▸ **YOUR TASK**:
The exact lines from the start of the material below through the line holding "The width and height of the screenshot is (1338, 550)." are the answer; return those, pictures excluded.

▸ **STUDY MATERIAL**:
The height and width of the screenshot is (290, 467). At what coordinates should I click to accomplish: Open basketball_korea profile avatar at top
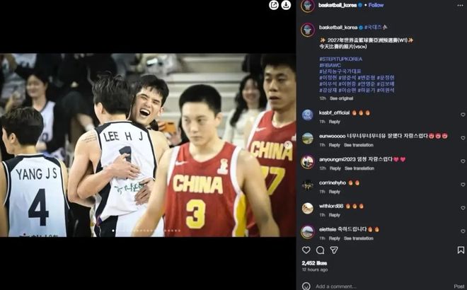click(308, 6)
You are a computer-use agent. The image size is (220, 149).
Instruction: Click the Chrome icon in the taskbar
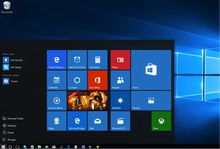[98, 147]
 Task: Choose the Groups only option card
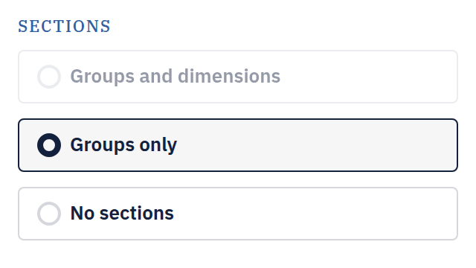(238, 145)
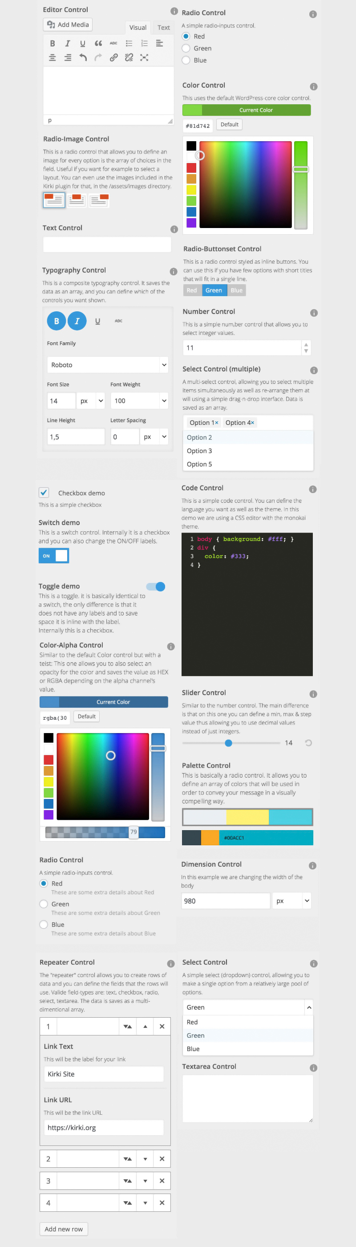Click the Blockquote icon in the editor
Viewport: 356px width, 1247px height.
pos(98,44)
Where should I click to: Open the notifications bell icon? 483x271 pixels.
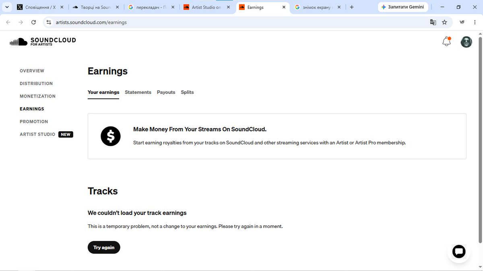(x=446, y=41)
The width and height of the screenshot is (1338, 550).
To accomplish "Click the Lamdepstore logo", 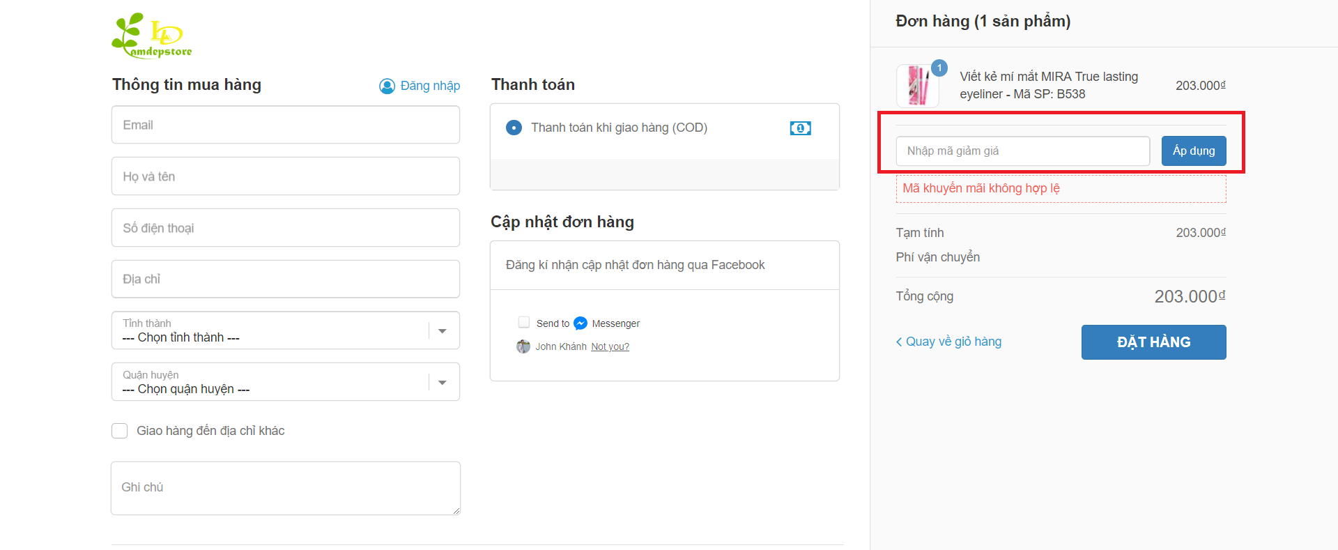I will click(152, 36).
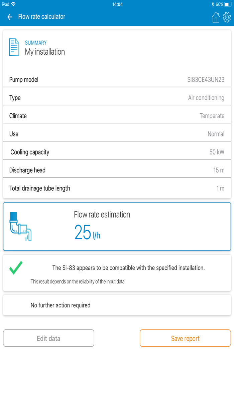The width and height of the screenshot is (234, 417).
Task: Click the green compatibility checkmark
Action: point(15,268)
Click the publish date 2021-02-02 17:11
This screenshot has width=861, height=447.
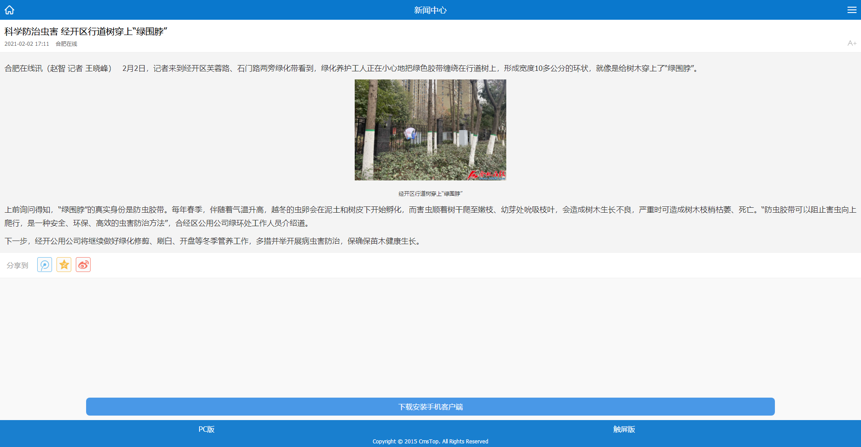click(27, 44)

▸ **WRITTEN SOLUTION**:
The height and width of the screenshot is (290, 467). At what coordinates should I click to accomplish: Open basketball_korea profile avatar at top
click(308, 6)
You are a computer-use agent. The image size is (220, 149).
Instruction: Click the Chrome icon in the taskbar
[98, 147]
 Task: Choose the Groups only option card
(238, 145)
Click the Blockquote icon in the editor
Viewport: 356px width, 1247px height.
pos(98,44)
Where should I click to: Open the notifications bell icon? 483x271 pixels.
(x=446, y=41)
The width and height of the screenshot is (1338, 550).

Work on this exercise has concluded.